Show HN: I made an app for designing Embedded Systems and code generation
fsmpro.ioA few years ago, I was working as a consultant for a leading Automotive supplier which specialised in Embedded electronics and worked with leading Auto manufacturers.
They used State Machine design regressively for business logic implementation across all their products. Embedded system code is meant for deploying on Microcontrollers and usually written in a low level language like C. The dependency on state machine was excessive to a point that they made a tool for designing state machines which perfectly made business sense.
As a engineer, I liked the uselfulness and lightweight nature of the tool but it crashed often and was not maintained. After sometime they discontiued the tool and purchased Enterprise Architect which helps in designing state machines but originally meant for doing other things. Unlike the previous tool, the code generated by Enterprise Architect was not clean enough and not used.
I researched and picked up the core idea of the tool created a better version of it with FsmPro. I made sure it is cross-platform so that it could reach most users. It is available as a free download and comes with all the features to support development and codification of state machines.
Please try and let me know what you think.
How is this different to https://www.state-machine.com or dare I say it, Simulink?
I have working knowledge of Simulink. It has a learning curve to it. Getting a basic Simulink License could set you back by 3000$. Also, if you just want to design basic state machines for your project, why should you pay the steep fee they ask for. It's a great tool for modelling, simulation and what not. But what if you just want to design state machines for your project(not even simulate), why should you pay that amount for a single license?
QM again does a host of other things apart from state machine design. You have to work with their framework to get the work done and also getting the license is expensive.

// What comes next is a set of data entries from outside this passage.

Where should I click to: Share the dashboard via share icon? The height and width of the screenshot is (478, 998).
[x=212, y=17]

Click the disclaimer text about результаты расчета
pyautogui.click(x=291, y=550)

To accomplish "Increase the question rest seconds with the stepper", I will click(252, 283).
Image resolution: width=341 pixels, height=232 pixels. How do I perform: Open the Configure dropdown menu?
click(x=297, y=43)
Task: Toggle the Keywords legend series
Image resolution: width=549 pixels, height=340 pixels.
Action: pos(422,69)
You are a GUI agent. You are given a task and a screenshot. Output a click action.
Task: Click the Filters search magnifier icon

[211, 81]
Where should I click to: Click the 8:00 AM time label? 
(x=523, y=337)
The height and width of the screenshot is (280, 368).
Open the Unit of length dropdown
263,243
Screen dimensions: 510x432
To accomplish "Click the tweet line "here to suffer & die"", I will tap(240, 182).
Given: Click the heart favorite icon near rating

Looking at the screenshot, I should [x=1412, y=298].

You can design however you want in FsmPro. There is no model to adhere to. You can design state machines, talk to other state machines and just inlcude them in your projects with a single header file inclusion.
I make my argument clear in this piece: https://medium.com/@FsmPro/introducing-fsmpro-a-tool-built-w...:
Following that link I got "404 - We couldn’t find this page."
Please try this : https://medium.com/@FsmPro/introducing-fsmpro-a-tool-built-w...
This looks cool!
A few points: The post title should mention finite state machines, I think.
In the page you say « FsmPro is xml based which reduces the possiblity of data loss »: How and compared to what?
Thanks!
Losing work is expensive.
A project file could get corrupted for a myriad of reasons. If the format of the file is proprietary or could not be deciphered easily, you would lose your data. This is a very common problem with Microsoft and Adobe files to name a few.
Having a standard xml format makes it easy to repair had the file get corrupted by accident. Also, it makes it easier for anyone to run scripts to get the data out of the files. Ex: Custom code generate with a script that scrapes the xml file.
Nice project! Could you please list the supported micro-controllers and some examples?
Thank you. It can work on any micro-controller platform given that it is platform agnostic. FsmPro has a provision for including header files which can be your microcontroller driver files. You can also graphically link dependencies with other modules.
On installing the tool, you would have an example project open by itself which should help. There are multiple examples in the installation directory of your computer. I hope I answered your query.
but what about sources?
If you mean source code, It is not open for now. I don't know about the future.